With the integration of wind power and photovoltaic power into the microgrid, the peak valley difference of the microgrid is becoming increasingly apparent. The use of energy storage devices can effectively solve the problem of peak valley difference and achieve the goal of peak shaving and valley filling. However, traditional pumped storage is limited by geographical location and is not suitable for widespread construction. In the use of new energy storage technologies, battery energy storage system is not limited by geographical location, and its fast charging and discharging characteristics, as well as its large capacity, are more suitable for peak shaving and valley filling in microgrids. At present, the application of battery energy storage system in peak shaving and valley filling has become a hot topic. A study on the optimization control strategy for peak shaving and valley filling in isolated microgrids has been proposed, and its effectiveness and feasibility have been verified through simulation.
(1) This article uses battery energy storage system for peak shaving and valley filling in microgrids, studies the role of battery energy storage system in microgrids, and analyzes its working principle. A microgrid economic benefit model has been established with the goal of microgrid economy, with battery energy storage system charging and discharging power as constraints, power load vacancy rate, and converter losses as constraints. The artificial bee colony algorithm with dynamic parameter improvement is used to solve and obtain the optimized configuration of the battery energy storage system capacity of the microgrid.
(2) Analyze the charging and discharging control strategy of battery energy storage system participating in peak shaving and valley filling of microgrids, and identify the problems of sudden load changes under constant power control strategy leading to instability of microgrids and overcharging and discharging of battery energy storage system.

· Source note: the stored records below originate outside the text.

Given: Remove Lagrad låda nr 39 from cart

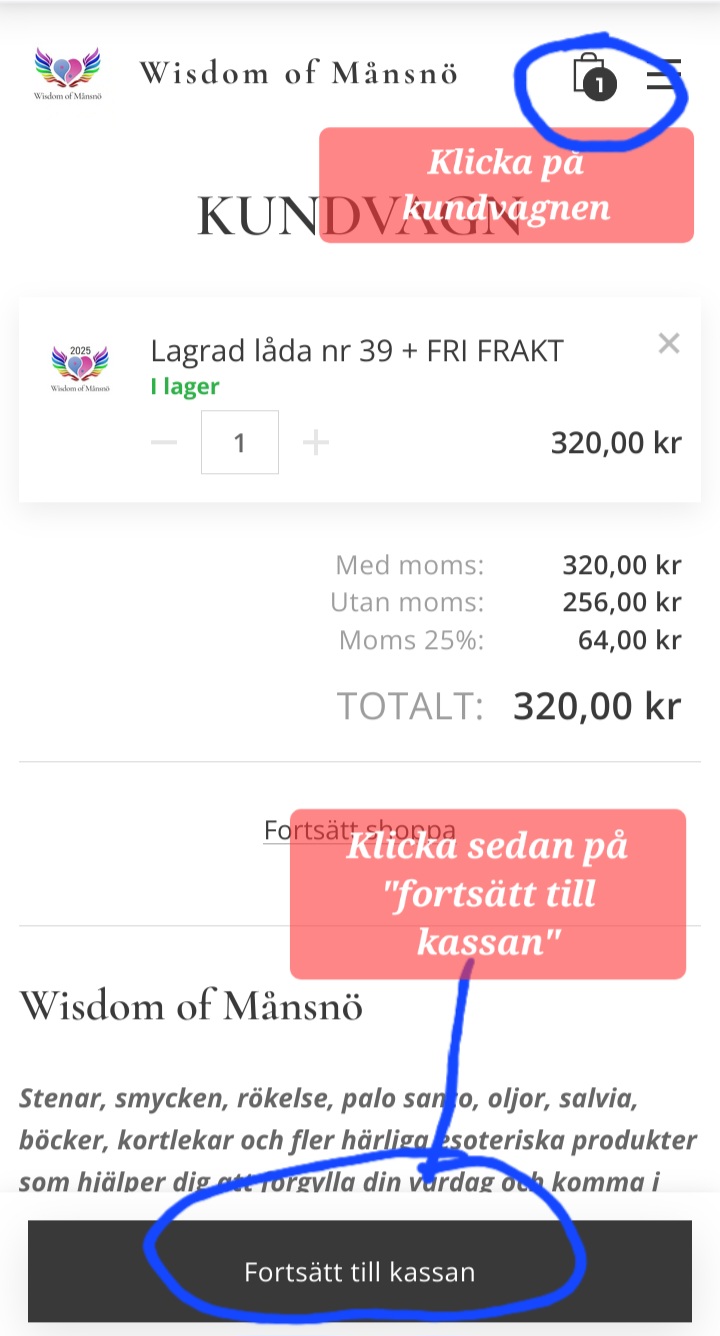Looking at the screenshot, I should [669, 344].
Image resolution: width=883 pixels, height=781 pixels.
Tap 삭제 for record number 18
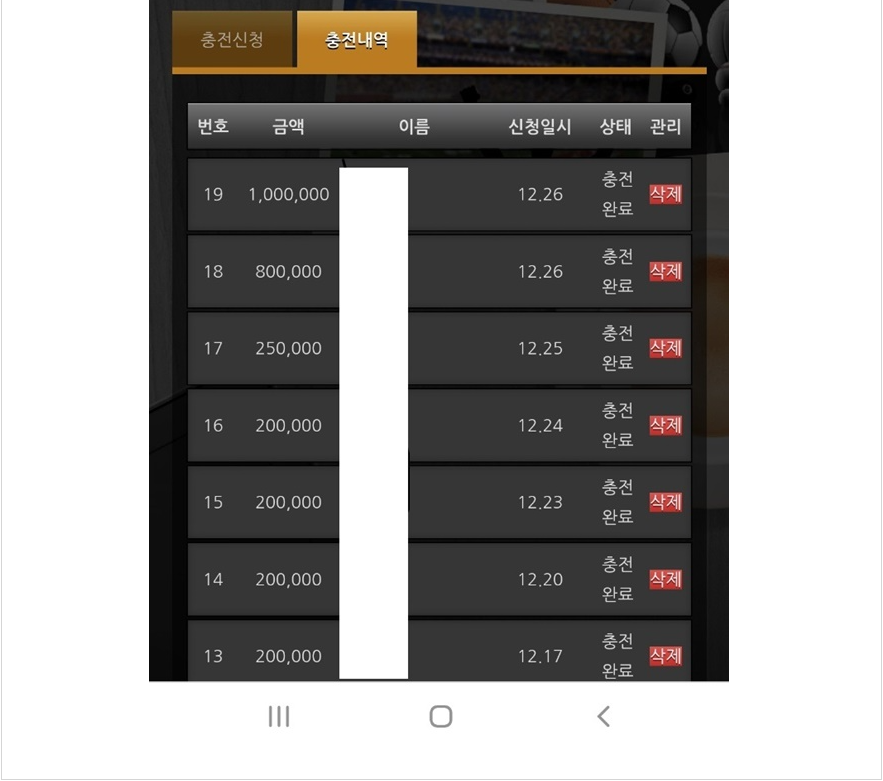click(x=665, y=271)

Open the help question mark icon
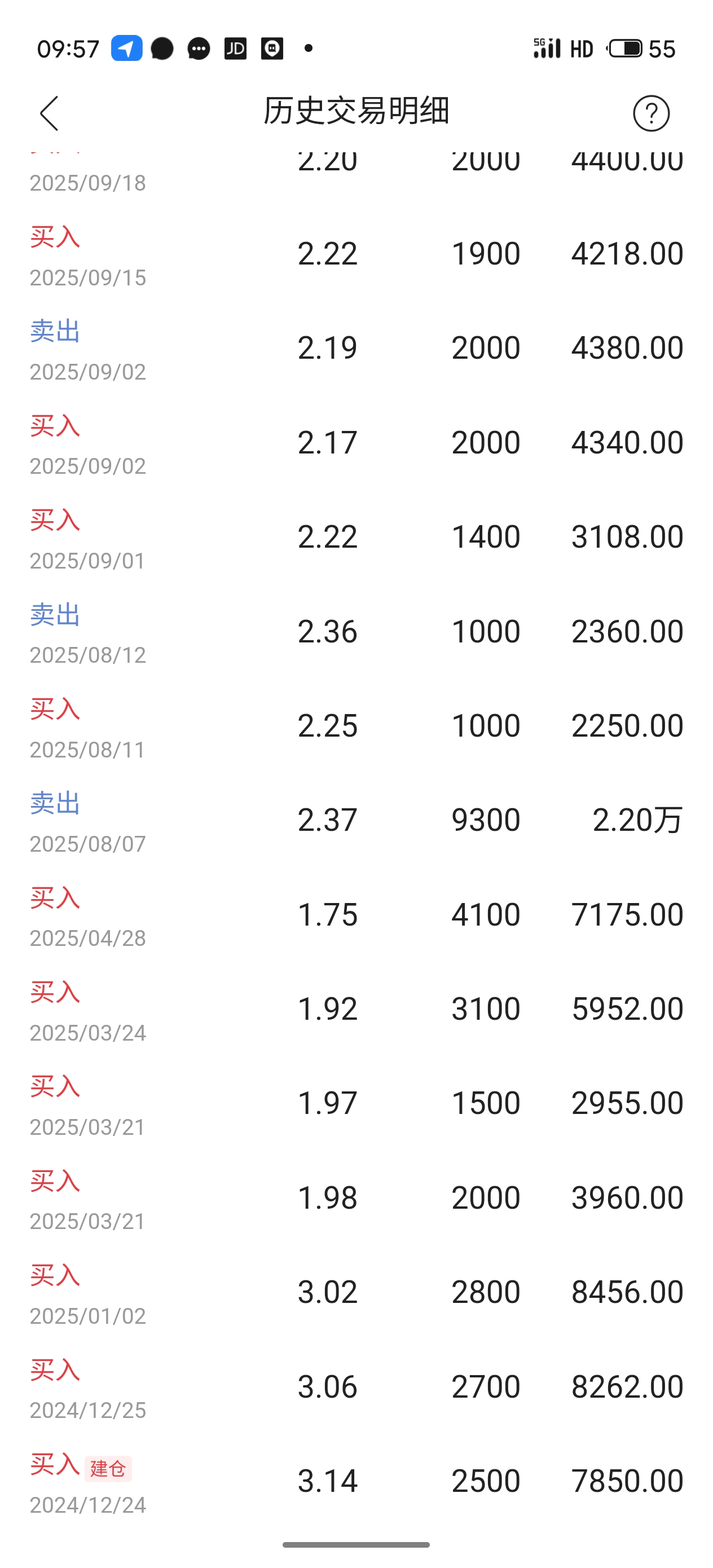tap(651, 113)
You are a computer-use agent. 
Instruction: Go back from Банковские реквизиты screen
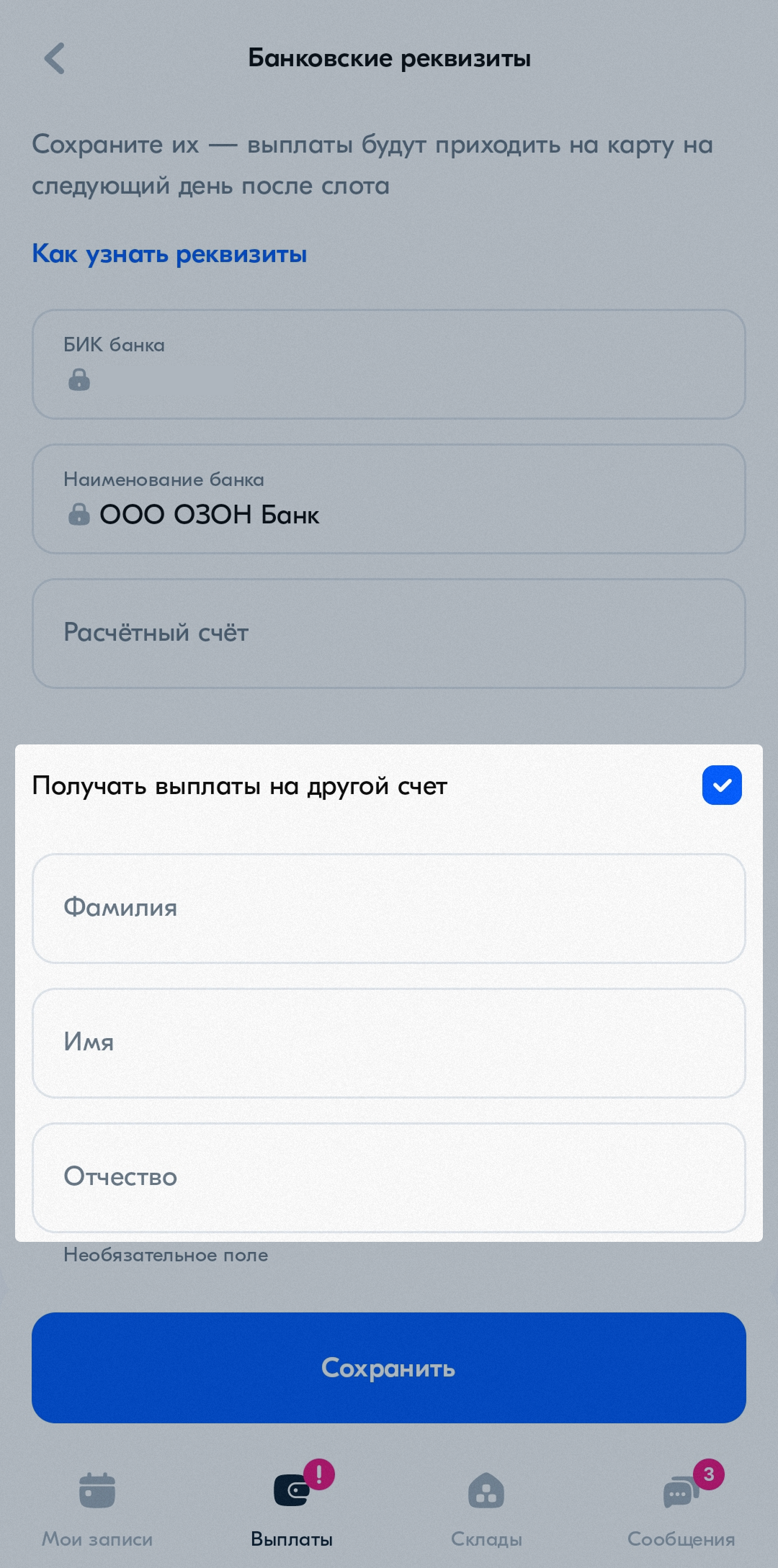coord(55,58)
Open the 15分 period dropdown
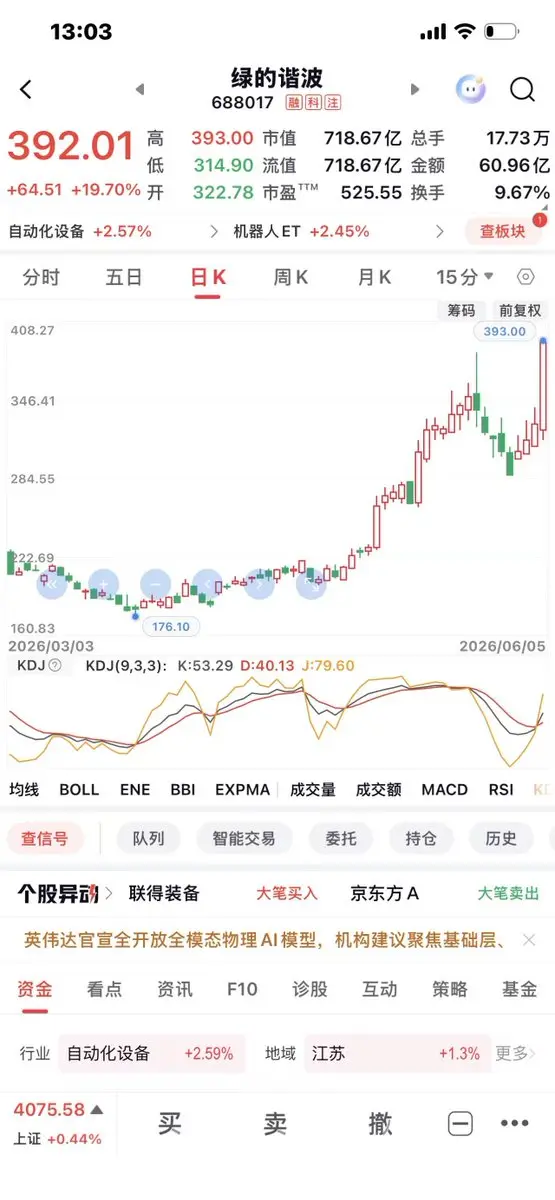Screen dimensions: 555x1200 point(464,277)
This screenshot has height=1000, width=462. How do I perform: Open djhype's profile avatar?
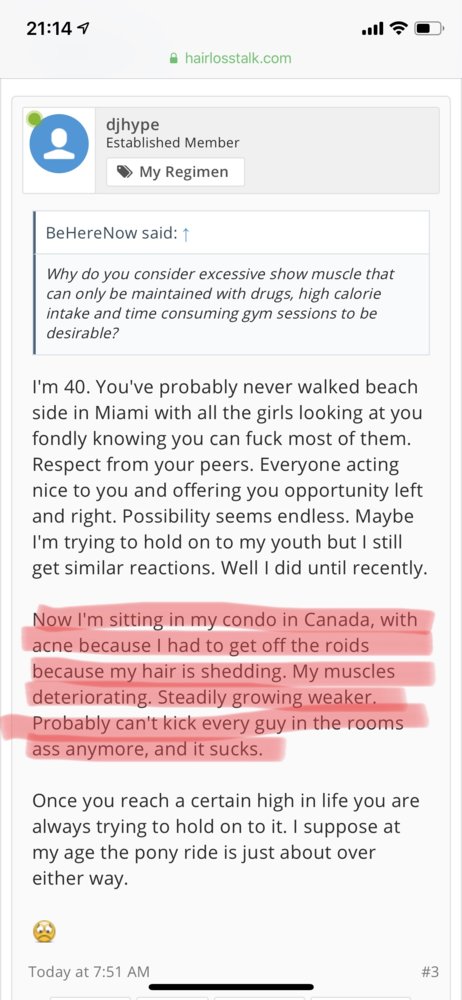[59, 143]
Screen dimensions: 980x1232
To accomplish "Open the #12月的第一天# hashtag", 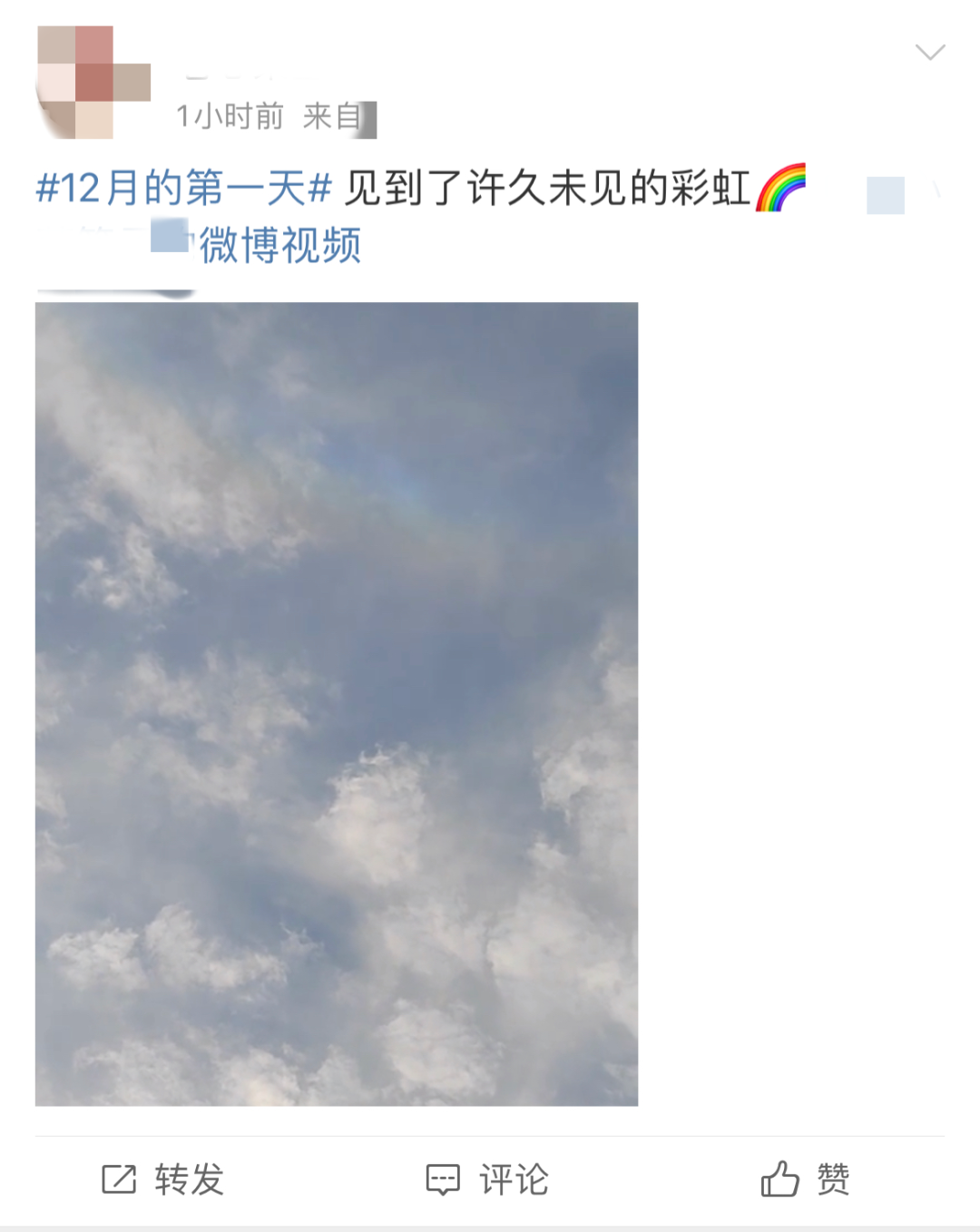I will pyautogui.click(x=184, y=189).
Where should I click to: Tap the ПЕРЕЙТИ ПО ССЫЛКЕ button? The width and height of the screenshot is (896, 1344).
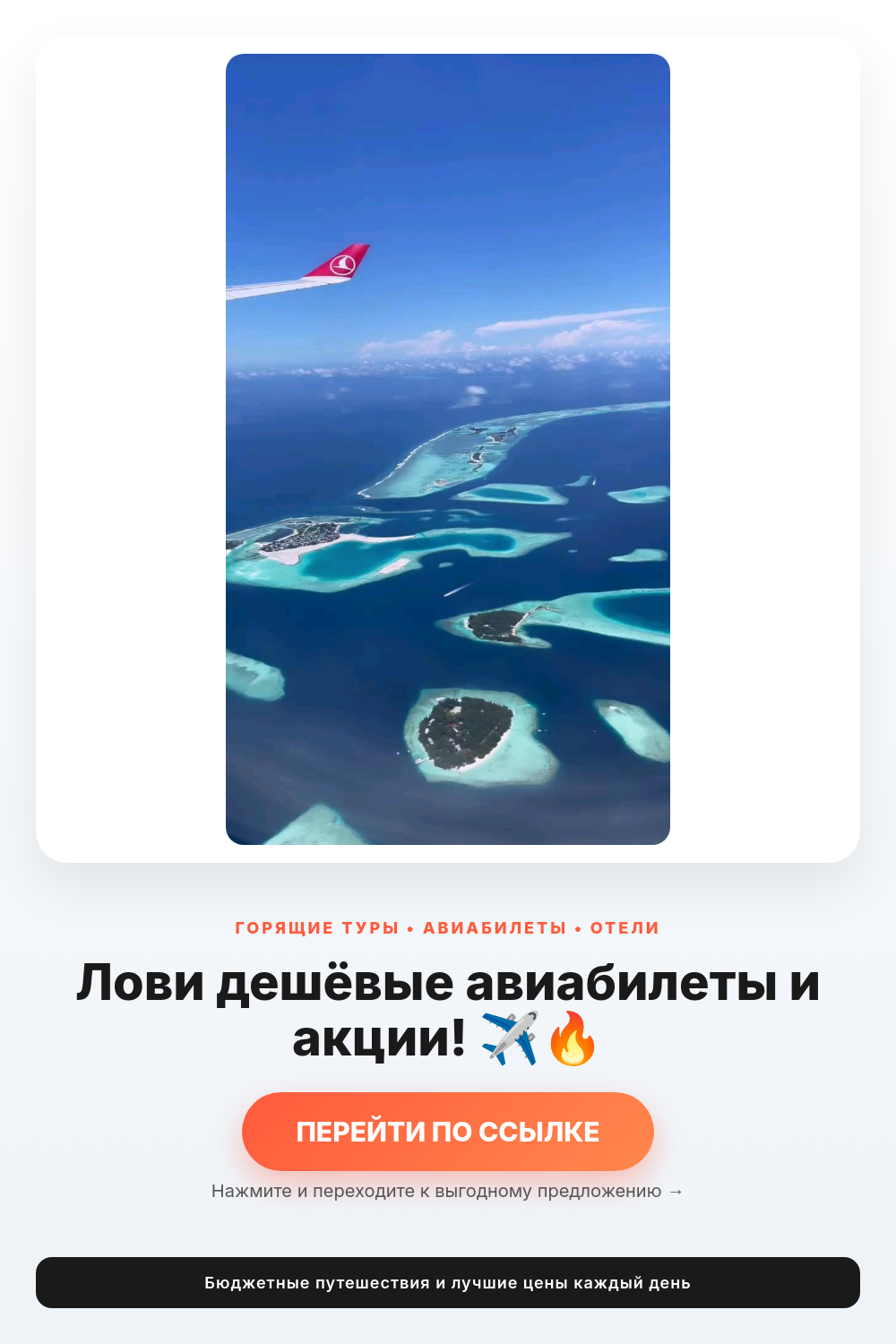point(448,1132)
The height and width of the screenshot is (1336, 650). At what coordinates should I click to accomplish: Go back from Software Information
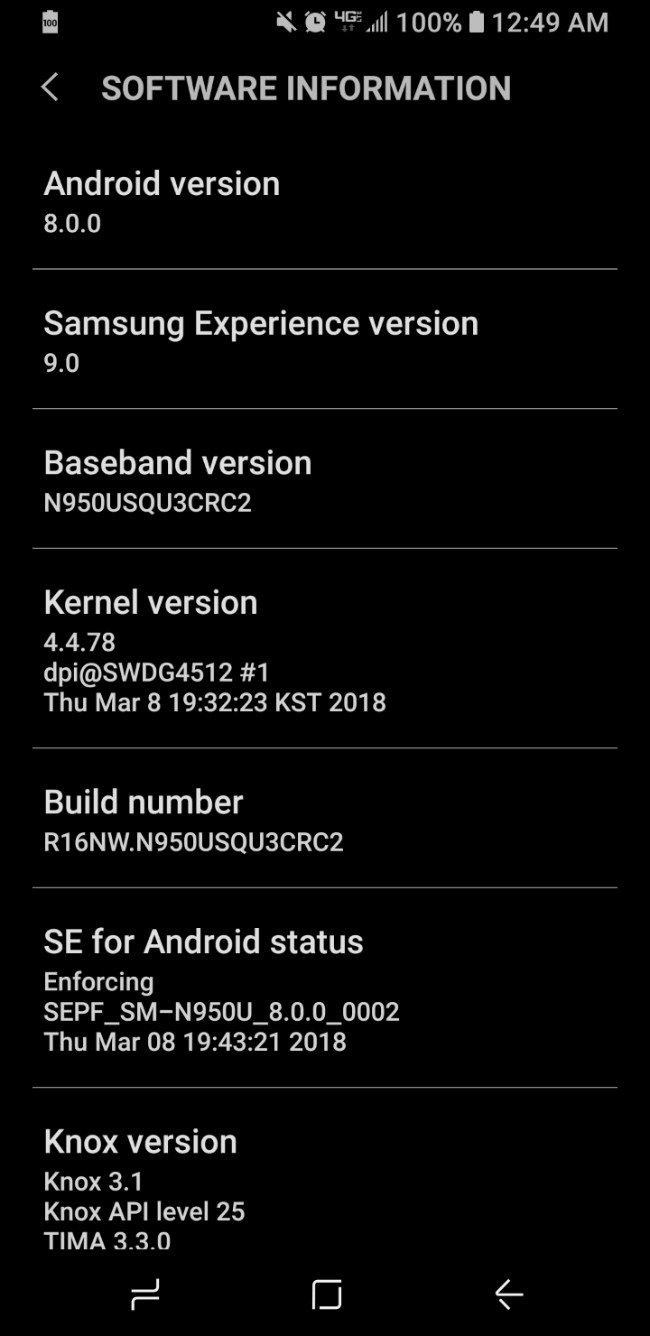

Considering the economy of microgrids while meeting the requirements of peak shaving and valley filling, an objective function with the minimum standard deviation of peak shaving and valley filling was constructed. The constraint conditions of preventing overcharging and discharging of battery energy storage systems, power balance, and upper limit of charging and discharging power were taken as constraints, and particle swarm optimization algorithm was used to solve the problem. Research and adopt a constant parameter power difference control strategy to avoid load jump, reduce overcharging and discharging phenomena, and extend the lifespan of the energy storage system. Compared with the constant power control strategy, the constant parameter power difference control strategy effectively solves the problem of overcharging and discharging in energy storage systems. Using the ergodicity of chaos theory to solve the local optimization problem of particle swarm optimization algorithm, and optimizing the charging and discharging power of battery energy storage system through an improved particle swarm algorithm. The improved particle swarm optimization algorithm has a better effect on peak shaving and valley filling of power load under the constant parameter power difference control strategy, further reducing the phenomenon of overcharging and discharging in battery energy storage system.